◆ Data:
#####

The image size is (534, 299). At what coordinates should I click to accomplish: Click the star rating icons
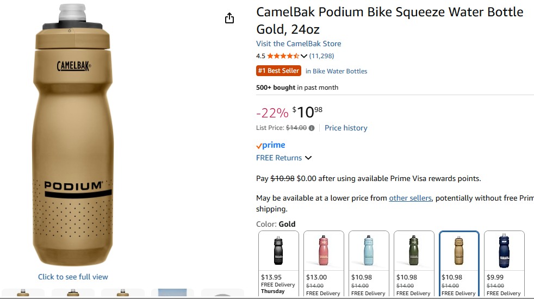coord(283,56)
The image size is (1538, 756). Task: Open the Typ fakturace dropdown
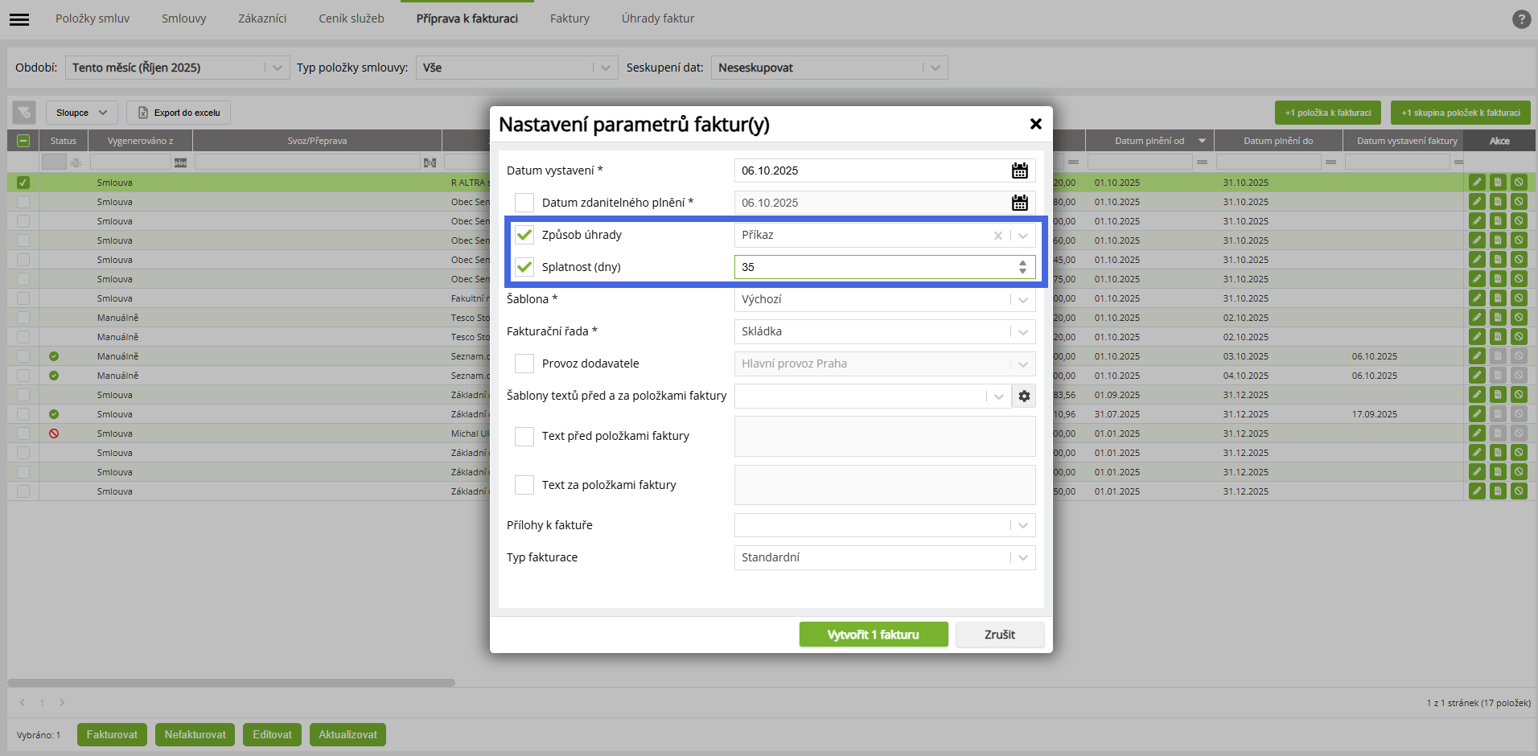click(x=1022, y=557)
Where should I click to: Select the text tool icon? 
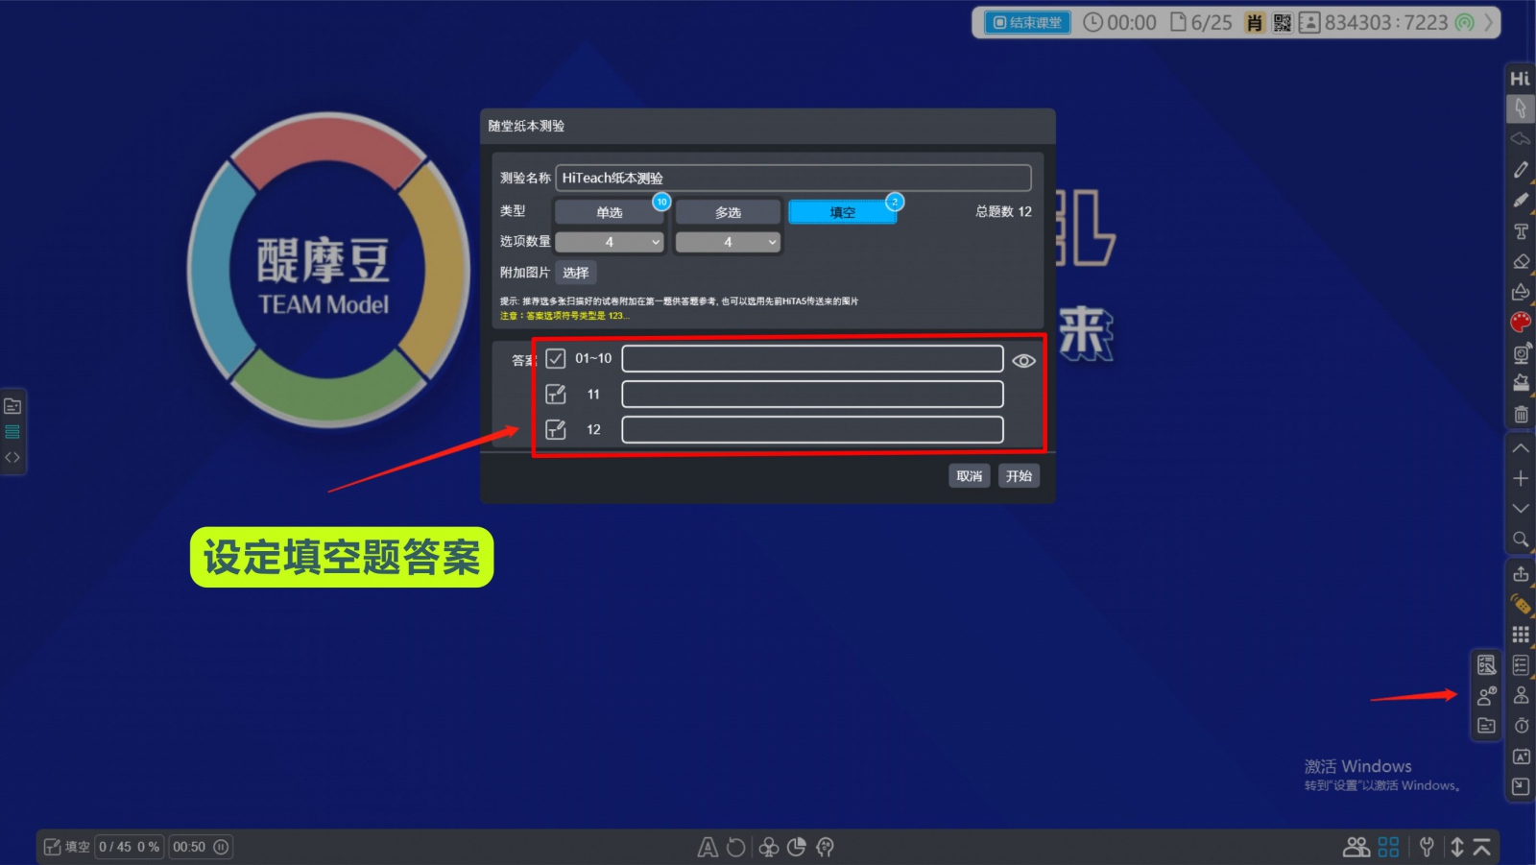(x=1521, y=231)
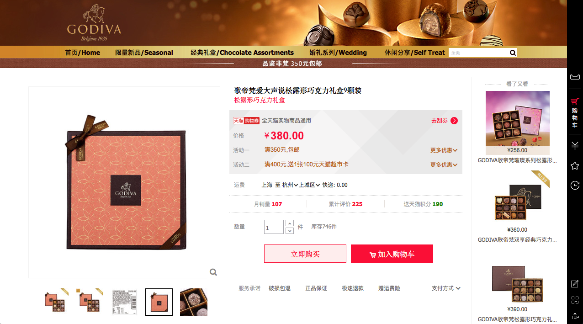583x324 pixels.
Task: Click the search magnifier icon in navigation bar
Action: pos(513,53)
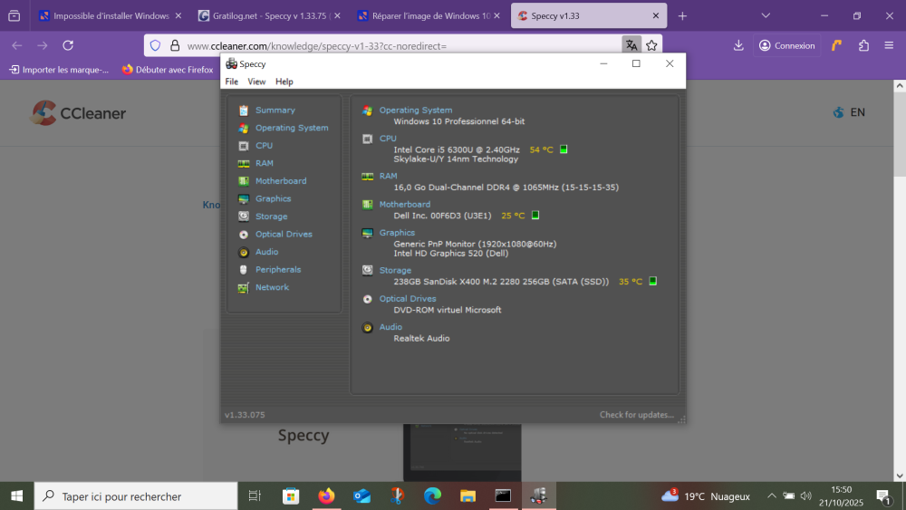
Task: Select the Network sidebar icon
Action: [x=244, y=288]
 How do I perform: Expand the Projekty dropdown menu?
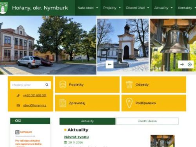tap(112, 8)
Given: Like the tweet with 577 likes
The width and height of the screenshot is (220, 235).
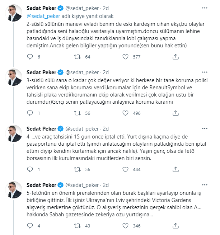Looking at the screenshot, I should tap(125, 57).
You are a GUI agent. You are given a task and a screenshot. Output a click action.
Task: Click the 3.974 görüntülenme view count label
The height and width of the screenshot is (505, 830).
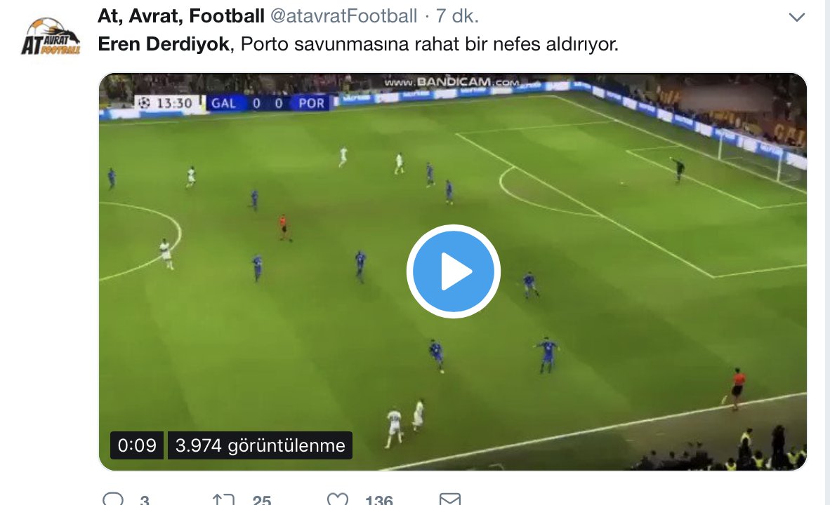[x=260, y=445]

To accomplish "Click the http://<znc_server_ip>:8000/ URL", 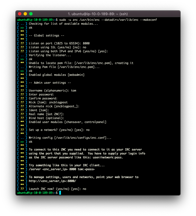I will (x=52, y=181).
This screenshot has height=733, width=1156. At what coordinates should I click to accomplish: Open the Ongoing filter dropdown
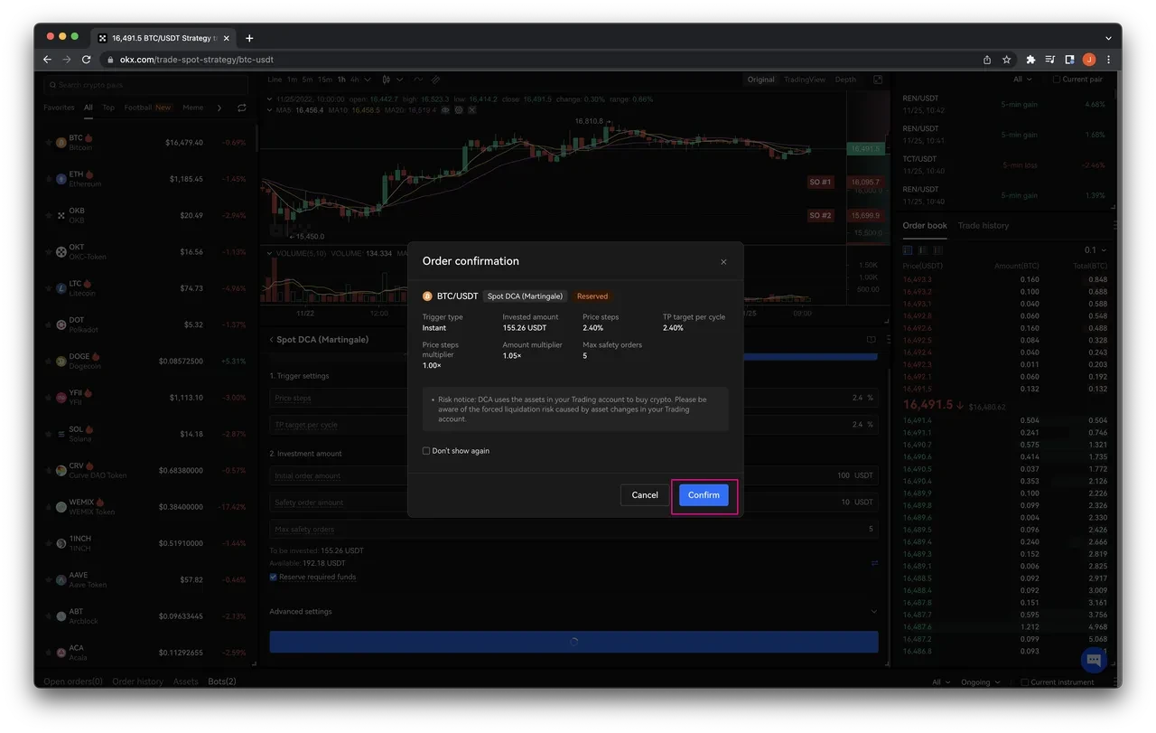point(979,682)
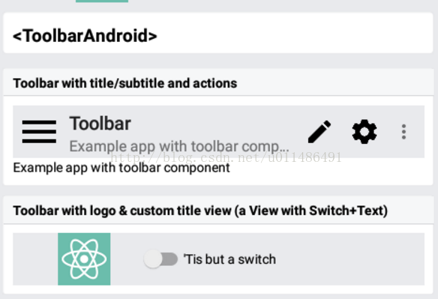438x299 pixels.
Task: Click the React atom logo
Action: (x=84, y=259)
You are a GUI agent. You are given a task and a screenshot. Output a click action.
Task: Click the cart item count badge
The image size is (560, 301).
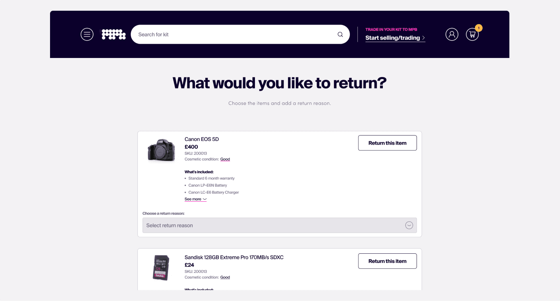pyautogui.click(x=479, y=28)
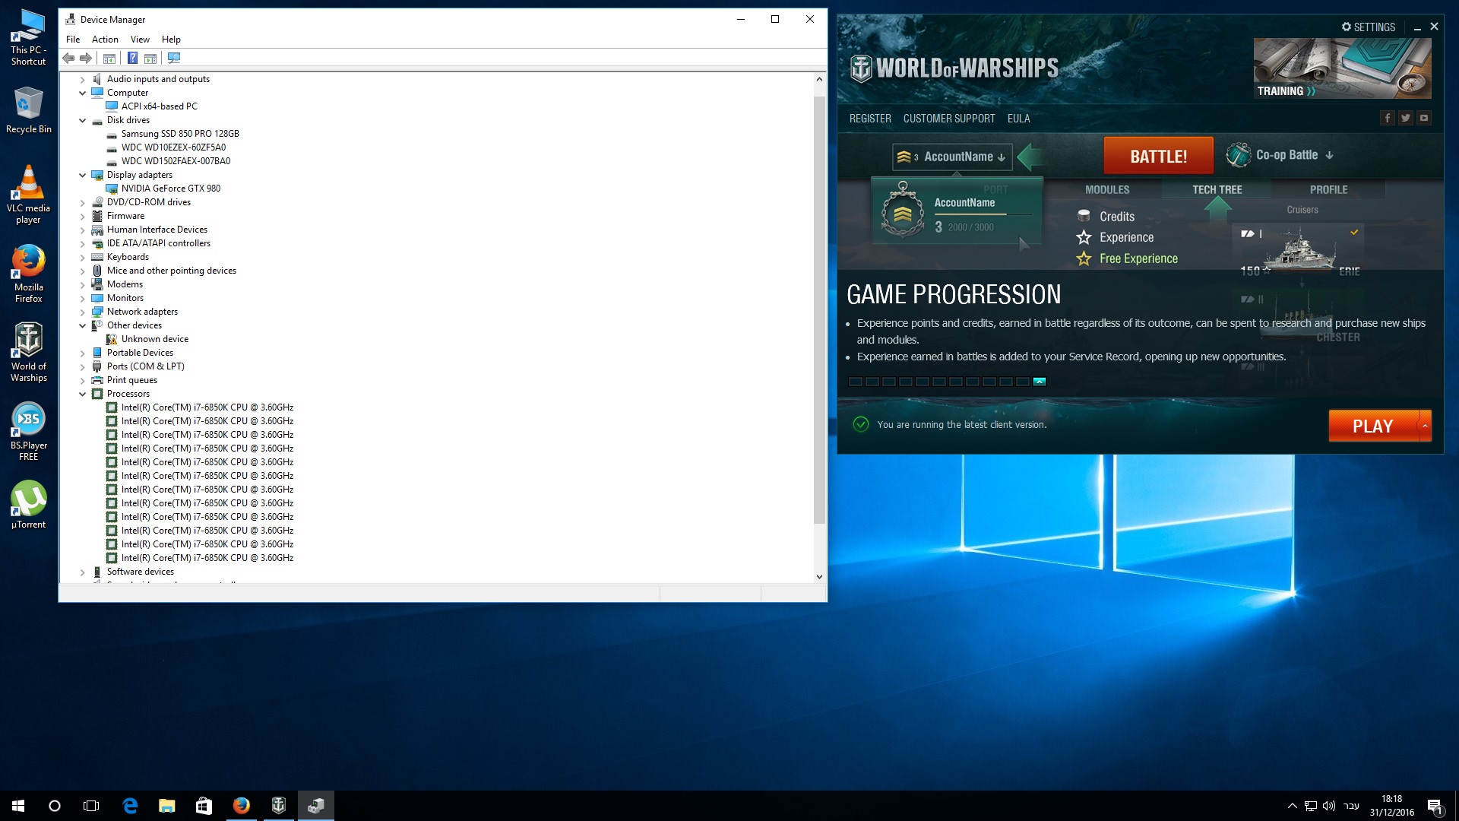Select NVIDIA GeForce GTX 980 entry
This screenshot has height=821, width=1459.
point(170,189)
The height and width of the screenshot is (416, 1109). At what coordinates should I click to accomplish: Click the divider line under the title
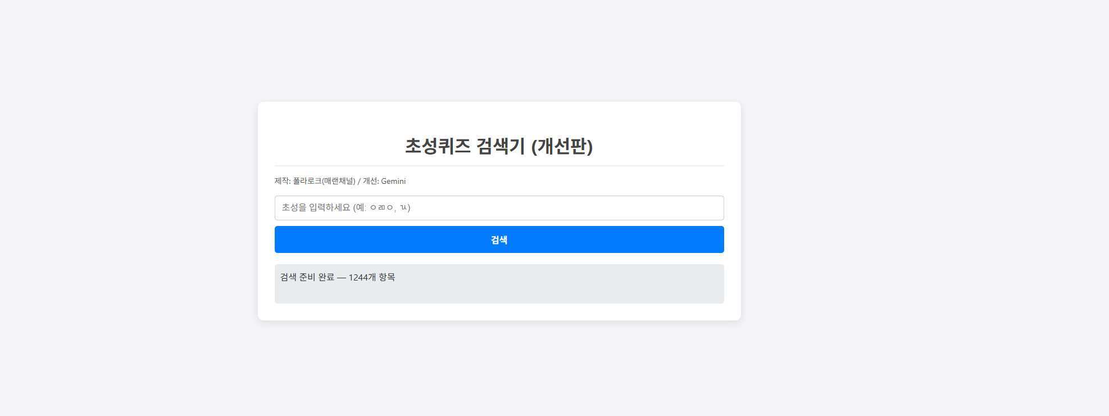pyautogui.click(x=499, y=166)
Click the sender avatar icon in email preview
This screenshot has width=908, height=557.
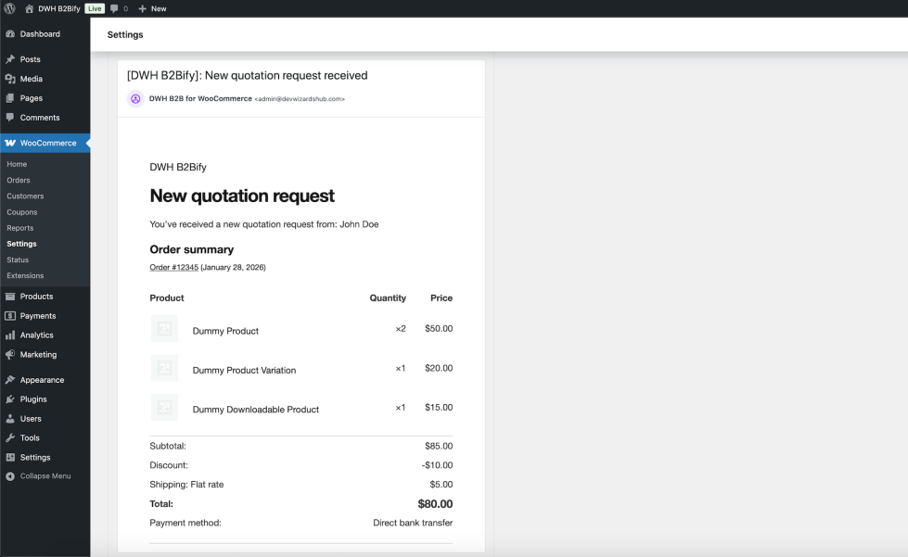click(x=135, y=98)
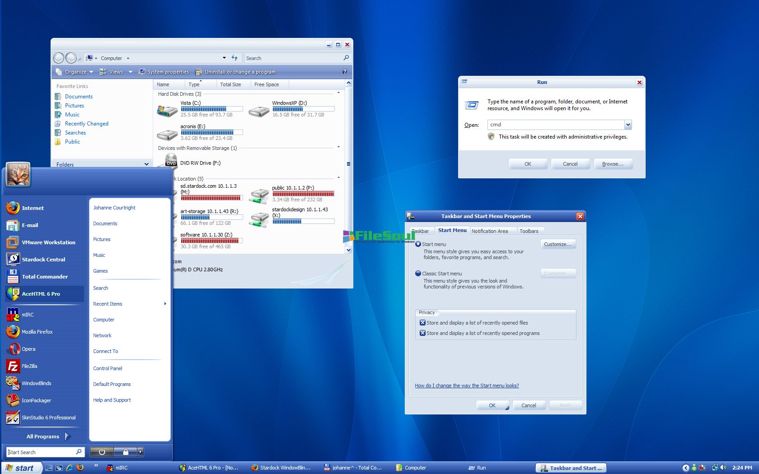Click the Total Commander icon
The height and width of the screenshot is (474, 759).
click(13, 277)
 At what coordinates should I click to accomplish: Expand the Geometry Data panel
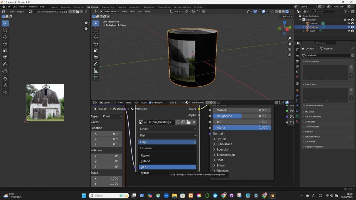[312, 137]
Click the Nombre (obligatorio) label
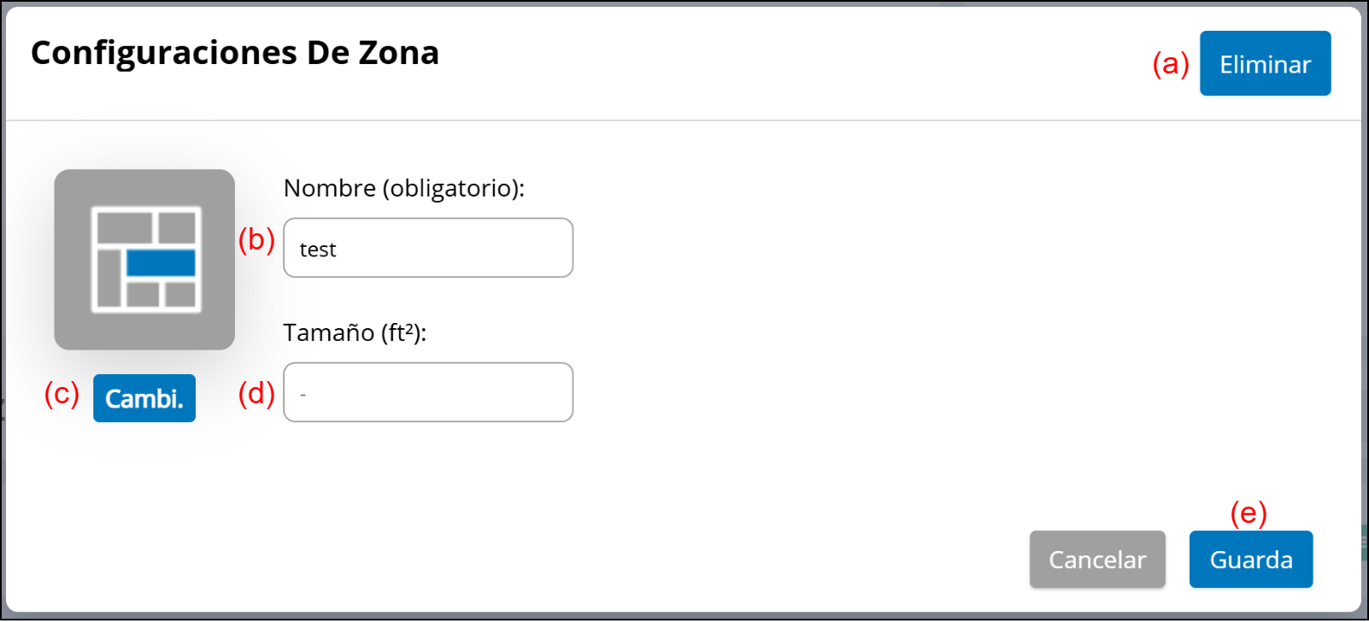This screenshot has height=622, width=1369. click(x=403, y=188)
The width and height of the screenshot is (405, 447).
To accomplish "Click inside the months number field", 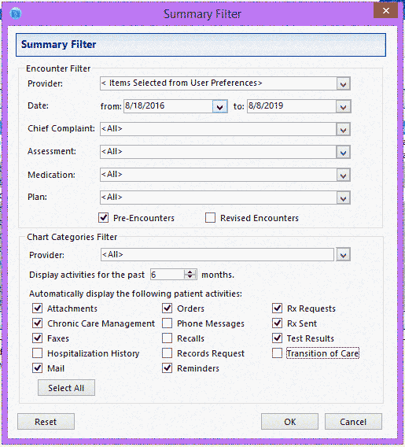I will [x=168, y=275].
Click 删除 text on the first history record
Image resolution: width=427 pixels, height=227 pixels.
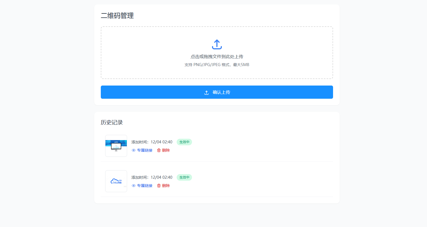pos(166,150)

#####

◆ Goal of the exercise:
Omit the pictures and print again exactly the lines from the one with "Click 删除 text on the first history record" through the final line of the entries, both ends included.

◆ Response to the task:
Click 删除 text on the first history record
Image resolution: width=427 pixels, height=227 pixels.
pos(166,150)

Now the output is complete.